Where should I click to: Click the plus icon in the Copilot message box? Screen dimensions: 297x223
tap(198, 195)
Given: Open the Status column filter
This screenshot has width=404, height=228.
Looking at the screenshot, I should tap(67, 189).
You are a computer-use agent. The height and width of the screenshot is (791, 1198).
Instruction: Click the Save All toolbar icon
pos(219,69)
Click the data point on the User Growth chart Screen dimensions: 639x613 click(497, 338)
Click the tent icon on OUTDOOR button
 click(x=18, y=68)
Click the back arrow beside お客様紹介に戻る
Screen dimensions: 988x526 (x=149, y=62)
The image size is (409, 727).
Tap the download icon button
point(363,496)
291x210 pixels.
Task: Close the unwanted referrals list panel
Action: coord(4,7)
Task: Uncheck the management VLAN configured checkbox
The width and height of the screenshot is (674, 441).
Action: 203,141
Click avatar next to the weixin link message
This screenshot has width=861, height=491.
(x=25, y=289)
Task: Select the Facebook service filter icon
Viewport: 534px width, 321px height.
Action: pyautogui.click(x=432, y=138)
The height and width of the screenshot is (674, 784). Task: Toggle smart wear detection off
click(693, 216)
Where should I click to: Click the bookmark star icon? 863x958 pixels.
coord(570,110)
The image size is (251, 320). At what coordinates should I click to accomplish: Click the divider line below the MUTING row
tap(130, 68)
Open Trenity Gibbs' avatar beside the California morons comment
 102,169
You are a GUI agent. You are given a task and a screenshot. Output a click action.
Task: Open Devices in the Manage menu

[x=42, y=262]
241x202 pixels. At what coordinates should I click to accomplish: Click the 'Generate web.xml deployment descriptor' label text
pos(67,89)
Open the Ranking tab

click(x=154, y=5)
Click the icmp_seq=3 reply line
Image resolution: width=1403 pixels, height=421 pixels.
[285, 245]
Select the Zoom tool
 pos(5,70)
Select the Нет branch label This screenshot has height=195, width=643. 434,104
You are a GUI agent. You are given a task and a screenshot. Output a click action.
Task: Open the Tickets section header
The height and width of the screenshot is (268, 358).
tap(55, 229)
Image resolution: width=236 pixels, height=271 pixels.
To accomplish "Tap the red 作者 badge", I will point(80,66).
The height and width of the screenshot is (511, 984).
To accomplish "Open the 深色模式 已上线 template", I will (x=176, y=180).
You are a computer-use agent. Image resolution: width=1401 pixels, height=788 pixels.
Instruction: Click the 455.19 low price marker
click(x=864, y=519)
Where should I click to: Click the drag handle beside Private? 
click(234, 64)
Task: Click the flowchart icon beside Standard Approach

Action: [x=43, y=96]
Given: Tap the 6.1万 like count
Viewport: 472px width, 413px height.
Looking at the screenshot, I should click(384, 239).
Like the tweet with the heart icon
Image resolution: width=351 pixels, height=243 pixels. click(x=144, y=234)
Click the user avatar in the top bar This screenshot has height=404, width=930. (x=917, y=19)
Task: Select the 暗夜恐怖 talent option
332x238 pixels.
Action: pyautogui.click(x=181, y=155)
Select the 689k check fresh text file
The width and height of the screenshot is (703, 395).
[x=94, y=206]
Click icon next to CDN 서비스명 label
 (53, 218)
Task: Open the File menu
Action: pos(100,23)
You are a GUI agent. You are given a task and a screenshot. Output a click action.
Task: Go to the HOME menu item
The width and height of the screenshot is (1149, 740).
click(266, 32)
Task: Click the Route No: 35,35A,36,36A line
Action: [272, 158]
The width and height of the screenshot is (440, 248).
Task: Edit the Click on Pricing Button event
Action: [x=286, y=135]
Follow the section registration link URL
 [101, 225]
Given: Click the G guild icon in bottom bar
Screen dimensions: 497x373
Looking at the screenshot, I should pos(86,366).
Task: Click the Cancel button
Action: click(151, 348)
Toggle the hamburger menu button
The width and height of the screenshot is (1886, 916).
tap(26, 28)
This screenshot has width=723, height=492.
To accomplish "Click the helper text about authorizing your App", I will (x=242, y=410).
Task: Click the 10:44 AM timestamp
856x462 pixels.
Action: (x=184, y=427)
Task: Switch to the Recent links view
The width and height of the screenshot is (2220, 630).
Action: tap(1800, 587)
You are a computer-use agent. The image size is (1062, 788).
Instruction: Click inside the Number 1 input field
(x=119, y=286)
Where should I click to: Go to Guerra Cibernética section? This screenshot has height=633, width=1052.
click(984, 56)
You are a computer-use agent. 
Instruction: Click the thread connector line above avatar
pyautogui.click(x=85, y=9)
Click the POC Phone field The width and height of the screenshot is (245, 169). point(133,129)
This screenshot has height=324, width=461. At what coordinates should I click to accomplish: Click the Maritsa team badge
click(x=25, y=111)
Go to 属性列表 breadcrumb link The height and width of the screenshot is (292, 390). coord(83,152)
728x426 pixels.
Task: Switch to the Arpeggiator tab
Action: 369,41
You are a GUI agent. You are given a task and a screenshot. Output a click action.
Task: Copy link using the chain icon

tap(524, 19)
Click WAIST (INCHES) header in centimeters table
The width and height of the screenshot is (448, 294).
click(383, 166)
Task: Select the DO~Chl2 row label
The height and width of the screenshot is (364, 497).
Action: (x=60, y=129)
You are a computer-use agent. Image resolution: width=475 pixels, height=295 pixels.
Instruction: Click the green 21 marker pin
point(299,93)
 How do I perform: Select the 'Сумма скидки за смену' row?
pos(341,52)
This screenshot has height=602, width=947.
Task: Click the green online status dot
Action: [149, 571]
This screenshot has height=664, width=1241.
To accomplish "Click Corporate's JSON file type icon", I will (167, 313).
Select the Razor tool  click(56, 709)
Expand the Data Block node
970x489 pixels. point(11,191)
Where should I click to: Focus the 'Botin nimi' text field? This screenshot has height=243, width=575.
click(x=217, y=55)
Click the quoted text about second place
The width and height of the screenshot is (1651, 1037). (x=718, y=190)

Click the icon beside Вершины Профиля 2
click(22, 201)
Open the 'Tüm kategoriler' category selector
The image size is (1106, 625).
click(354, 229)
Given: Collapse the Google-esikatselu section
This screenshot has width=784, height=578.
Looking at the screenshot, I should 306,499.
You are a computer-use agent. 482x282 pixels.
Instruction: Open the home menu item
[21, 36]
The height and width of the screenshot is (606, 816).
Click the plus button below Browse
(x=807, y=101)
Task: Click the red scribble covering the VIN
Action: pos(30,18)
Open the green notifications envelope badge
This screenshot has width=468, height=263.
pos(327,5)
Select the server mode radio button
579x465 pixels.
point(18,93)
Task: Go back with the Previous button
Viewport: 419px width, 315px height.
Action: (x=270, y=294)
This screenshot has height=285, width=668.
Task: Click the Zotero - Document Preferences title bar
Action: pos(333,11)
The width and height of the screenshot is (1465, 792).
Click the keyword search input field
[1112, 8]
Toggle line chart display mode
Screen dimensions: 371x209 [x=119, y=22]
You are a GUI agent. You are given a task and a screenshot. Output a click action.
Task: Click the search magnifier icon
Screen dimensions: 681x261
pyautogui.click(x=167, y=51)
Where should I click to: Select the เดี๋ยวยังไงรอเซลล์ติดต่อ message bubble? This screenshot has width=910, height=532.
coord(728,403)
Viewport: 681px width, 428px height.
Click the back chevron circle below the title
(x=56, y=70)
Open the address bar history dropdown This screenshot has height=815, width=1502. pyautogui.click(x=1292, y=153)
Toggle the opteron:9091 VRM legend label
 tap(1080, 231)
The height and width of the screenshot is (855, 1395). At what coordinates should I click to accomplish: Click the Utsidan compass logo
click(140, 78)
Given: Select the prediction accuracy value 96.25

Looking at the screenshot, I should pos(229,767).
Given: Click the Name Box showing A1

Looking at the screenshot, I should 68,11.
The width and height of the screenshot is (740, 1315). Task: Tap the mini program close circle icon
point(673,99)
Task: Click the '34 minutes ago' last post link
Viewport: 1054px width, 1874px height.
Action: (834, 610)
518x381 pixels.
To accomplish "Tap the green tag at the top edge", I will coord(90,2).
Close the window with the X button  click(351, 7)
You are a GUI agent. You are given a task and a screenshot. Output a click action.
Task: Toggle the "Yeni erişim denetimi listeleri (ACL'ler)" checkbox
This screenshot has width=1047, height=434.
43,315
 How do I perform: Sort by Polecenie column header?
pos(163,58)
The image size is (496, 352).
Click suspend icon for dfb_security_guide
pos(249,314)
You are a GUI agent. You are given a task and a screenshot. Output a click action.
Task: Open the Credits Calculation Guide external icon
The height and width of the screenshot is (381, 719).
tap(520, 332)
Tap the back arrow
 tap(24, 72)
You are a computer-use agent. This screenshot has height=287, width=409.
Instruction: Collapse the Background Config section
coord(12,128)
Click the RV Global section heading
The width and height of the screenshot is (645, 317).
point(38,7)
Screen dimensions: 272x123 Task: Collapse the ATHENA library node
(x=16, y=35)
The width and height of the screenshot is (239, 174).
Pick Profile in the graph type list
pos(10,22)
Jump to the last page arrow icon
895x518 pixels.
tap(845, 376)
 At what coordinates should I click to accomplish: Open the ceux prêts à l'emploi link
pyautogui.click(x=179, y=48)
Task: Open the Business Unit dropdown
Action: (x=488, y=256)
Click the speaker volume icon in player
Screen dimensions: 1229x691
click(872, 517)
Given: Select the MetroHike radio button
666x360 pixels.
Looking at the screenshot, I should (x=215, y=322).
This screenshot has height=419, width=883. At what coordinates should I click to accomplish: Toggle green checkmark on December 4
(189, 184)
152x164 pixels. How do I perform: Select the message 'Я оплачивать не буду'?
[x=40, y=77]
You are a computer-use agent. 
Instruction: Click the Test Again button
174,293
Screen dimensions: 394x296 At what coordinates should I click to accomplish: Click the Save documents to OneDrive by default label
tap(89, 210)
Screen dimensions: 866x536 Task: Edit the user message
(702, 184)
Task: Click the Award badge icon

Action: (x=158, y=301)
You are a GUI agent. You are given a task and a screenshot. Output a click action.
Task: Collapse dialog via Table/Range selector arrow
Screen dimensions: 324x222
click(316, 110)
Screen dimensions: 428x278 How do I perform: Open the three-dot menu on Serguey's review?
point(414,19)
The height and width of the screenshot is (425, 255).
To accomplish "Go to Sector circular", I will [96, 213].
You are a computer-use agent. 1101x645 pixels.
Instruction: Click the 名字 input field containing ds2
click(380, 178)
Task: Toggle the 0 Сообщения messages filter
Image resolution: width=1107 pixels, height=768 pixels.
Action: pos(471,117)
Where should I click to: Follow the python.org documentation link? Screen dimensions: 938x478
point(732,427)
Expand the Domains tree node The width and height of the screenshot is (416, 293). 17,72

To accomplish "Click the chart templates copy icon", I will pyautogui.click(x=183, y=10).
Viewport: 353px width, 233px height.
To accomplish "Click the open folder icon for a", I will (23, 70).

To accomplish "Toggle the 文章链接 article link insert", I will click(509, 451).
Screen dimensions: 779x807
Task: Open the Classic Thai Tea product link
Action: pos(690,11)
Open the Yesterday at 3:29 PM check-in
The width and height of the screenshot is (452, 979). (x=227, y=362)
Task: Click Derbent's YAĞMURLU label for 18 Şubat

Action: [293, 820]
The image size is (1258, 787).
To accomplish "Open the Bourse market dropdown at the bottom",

**Work request:**
From the listing above, repeat exactly the lines starting at the line that includes "Close the window" and ending at the line that includes "You are a computer-use agent. This", with nothing outside that span.

**Your response:**
Close the window with the X button  click(351, 7)
You are a GUI agent. You are given a task and a screenshot. Output a click action.
Task: Toggle the "Yeni erişim denetimi listeleri (ACL'ler)" checkbox
This screenshot has width=1047, height=434.
43,315
 How do I perform: Sort by Polecenie column header?
pos(163,58)
The image size is (496, 352).
Click suspend icon for dfb_security_guide
pos(249,314)
You are a GUI agent. You are given a task and a screenshot. Output a click action.
Task: Open the Credits Calculation Guide external icon
The height and width of the screenshot is (381, 719).
tap(520, 332)
Tap the back arrow
 tap(24, 72)
You are a computer-use agent. This screenshot has height=287, width=409.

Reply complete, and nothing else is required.